We used the following normalisation models to compare the results in English and Portuguese: (a) Log(A) regression models to compare MV expressions; (b) mean models to compare IV expressions; and (c) Lin(A) regression models to compare PR expressions. Table 14 shows the F1 and \(\hbox {\textit{F}1}_{3\mathrm{D}}\)-scores between English and Portuguese. We can observe \(F1 > F1_{3\mathrm{D}}\) for all the three types of imprecise temporal expressions analysed, indicating that differences tend to be concentrated more closely to the top of the MSFs, where the confidence is higher, and differences can be considered more relevant.

Table 14 F1 and \(\hbox {\textit{F}1}_{3\mathrm{D}}\)-scores between Portuguese and English

6 Conclusions

We have presented an analysis of previously unstudied imprecise time expressions (timexes) in text. This analysis helps to address the overall problem of dealing with temporal expressions in information extraction. Our work introduces three novel techniques for this analysis. First, we provide a novel classification of imprecise timexes.
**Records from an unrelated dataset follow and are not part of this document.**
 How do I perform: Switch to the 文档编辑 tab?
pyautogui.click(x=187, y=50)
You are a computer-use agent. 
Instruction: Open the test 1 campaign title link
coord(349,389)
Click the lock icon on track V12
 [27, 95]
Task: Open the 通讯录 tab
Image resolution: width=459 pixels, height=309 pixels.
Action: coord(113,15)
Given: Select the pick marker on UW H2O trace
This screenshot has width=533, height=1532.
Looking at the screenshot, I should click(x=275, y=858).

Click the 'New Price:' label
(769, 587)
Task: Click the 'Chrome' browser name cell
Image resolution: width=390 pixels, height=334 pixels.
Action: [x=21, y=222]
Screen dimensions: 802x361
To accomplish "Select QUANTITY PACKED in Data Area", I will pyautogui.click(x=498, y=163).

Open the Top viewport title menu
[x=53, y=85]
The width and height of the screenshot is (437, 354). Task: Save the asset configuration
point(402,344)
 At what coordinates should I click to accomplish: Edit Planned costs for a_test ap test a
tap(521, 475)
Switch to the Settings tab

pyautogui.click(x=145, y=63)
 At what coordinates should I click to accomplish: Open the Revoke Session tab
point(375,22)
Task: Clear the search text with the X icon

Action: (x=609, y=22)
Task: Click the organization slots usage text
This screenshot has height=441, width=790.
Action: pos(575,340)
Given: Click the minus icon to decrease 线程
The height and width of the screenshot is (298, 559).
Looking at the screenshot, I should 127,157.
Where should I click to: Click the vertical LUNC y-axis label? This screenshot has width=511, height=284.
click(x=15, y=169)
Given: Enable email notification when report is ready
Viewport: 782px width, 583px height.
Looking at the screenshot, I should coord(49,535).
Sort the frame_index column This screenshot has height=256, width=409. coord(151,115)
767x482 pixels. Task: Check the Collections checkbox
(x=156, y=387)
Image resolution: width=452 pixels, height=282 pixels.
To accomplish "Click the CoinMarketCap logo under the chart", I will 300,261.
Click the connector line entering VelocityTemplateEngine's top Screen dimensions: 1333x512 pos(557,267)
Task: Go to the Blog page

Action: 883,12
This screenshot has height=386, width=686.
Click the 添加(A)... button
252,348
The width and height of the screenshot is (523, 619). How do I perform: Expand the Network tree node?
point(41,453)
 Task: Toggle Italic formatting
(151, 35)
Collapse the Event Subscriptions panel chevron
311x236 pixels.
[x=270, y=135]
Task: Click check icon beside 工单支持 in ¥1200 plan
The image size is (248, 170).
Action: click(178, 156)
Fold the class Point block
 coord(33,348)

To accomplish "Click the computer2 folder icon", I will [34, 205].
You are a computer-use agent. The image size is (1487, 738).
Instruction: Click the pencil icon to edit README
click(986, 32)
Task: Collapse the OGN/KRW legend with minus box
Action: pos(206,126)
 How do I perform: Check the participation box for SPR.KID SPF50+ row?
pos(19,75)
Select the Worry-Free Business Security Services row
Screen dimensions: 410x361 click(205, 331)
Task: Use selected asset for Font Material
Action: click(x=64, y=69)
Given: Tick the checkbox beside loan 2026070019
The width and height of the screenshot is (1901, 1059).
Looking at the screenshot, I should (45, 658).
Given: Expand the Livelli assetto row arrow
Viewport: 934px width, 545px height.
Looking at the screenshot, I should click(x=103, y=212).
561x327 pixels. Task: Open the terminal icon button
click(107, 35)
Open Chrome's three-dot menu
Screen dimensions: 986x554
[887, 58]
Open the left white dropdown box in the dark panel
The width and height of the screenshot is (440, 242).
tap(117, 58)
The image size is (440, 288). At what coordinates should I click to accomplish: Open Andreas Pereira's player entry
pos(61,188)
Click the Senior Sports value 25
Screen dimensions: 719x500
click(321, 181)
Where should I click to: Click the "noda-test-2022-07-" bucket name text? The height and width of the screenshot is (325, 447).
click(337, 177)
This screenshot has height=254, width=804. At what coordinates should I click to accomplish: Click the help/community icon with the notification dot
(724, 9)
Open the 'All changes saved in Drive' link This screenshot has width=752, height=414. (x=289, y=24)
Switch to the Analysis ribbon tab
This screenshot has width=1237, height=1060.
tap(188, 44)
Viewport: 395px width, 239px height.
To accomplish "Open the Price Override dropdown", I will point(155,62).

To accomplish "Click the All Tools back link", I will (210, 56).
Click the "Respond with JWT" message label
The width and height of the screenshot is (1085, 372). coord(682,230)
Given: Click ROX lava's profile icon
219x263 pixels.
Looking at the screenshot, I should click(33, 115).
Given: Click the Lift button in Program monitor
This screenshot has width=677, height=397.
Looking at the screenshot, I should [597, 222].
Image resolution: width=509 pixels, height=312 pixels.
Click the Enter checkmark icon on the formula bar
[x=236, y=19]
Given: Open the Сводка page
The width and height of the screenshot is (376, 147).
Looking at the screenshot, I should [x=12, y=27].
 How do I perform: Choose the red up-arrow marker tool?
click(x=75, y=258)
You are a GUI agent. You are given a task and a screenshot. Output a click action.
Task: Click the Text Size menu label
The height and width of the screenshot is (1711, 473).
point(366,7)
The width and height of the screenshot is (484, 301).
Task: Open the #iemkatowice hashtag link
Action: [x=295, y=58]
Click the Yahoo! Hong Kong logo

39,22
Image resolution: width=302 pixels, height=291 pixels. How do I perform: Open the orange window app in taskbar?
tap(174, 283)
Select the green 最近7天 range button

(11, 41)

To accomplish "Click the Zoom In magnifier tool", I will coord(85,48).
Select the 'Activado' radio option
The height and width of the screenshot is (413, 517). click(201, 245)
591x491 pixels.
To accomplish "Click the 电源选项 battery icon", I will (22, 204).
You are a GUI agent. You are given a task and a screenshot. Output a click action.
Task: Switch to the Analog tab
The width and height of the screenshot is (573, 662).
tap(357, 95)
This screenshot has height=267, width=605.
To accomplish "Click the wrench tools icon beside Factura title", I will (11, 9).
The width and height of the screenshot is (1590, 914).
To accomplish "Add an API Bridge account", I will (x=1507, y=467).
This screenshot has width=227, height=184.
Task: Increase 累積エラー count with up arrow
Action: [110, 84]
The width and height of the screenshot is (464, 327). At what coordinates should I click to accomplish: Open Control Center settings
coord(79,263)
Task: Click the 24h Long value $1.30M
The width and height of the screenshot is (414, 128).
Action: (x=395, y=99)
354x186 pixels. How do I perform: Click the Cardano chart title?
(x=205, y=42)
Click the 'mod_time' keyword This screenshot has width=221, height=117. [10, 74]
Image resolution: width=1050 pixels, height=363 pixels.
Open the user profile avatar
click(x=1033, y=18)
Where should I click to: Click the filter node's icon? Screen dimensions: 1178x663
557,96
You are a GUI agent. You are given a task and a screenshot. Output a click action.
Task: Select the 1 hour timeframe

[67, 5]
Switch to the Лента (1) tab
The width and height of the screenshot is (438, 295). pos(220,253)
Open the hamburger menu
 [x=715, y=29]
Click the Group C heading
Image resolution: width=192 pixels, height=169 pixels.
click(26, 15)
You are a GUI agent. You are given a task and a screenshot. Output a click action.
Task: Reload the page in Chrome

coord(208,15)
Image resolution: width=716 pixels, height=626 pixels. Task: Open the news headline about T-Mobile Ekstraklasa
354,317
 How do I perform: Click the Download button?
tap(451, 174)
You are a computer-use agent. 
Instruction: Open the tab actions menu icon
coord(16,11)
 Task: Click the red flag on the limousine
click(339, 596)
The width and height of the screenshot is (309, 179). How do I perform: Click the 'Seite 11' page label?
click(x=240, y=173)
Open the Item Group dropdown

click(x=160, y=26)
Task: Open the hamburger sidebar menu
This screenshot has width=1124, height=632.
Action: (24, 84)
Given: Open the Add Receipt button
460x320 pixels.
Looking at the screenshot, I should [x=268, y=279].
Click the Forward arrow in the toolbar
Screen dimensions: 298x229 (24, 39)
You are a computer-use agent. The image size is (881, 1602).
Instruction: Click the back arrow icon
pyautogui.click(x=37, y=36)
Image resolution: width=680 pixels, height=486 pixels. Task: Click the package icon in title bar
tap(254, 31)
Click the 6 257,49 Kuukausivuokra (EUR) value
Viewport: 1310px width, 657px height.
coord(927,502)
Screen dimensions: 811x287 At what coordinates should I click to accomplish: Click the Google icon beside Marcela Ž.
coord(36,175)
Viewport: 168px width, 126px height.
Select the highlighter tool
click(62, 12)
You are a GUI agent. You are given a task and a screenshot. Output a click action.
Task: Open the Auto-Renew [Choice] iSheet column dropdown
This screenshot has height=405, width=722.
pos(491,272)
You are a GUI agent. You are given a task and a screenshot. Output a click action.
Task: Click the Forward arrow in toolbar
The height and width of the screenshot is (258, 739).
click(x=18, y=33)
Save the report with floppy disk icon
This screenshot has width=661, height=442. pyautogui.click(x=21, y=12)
Second, we develop a novel methodology to obtain membership functions for timexes, based on human interpretation of imprecise timexes. Third, as well as the usual F1-score for evaluation, we introduce a novel metric for identifying the differences between membership functions, along three dimensions—the \(\hbox {\textit{F}1}_{3\mathrm{D}}\). Our models were applied to both English, and for the first time, to Portuguese expressions.

The resulting models give an insight into the way in which imprecise expressions are interpreted in different languages. For example, the linear regression-Log(A) membership function that defines the expression “less than 90 days” in Portuguese includes possible interpretations—albeit at a low level of confidence—of 91 to 95 days. This leads us to believe that temporal imprecision is not mathematically reasoned and that there is a level of uncertainty that is able to cross the boundary limits defined by the numerical values found within the temporal expressions.

In future work, we plan to perform experiments to obtain normalisation models corresponding to the other types of imprecise expressions (PP, RV, and GE), and examine whether the differences between languages can be influenced by the knowledge domain or by cultural differences. We also plan to further examine the relation between the F1 and \(\hbox {\textit{F}1}_{3\mathrm{D}}\) scores and compare their interpretability against other probability distribution divergence metrics, such as the Kullback–Leibler (KL) divergence. Additionally, we plan to compare the membership function models against other probabilistic representations (e.g. Gaussian or gamma distributions) and validate in what extent such probabilistic generalisations are able to mimic the results we found in this work.

Up to 35% of temporal expressions may be imprecise in some domains. By normalising these imprecise expressions, we can greatly increase the amount of extracted events connected to a timeline. We plan to perform search-based experiments over the extracted events from medical records, in order to provide an extrinsic evaluation of the impact of dealing with such imprecise temporal data on the overall IE process.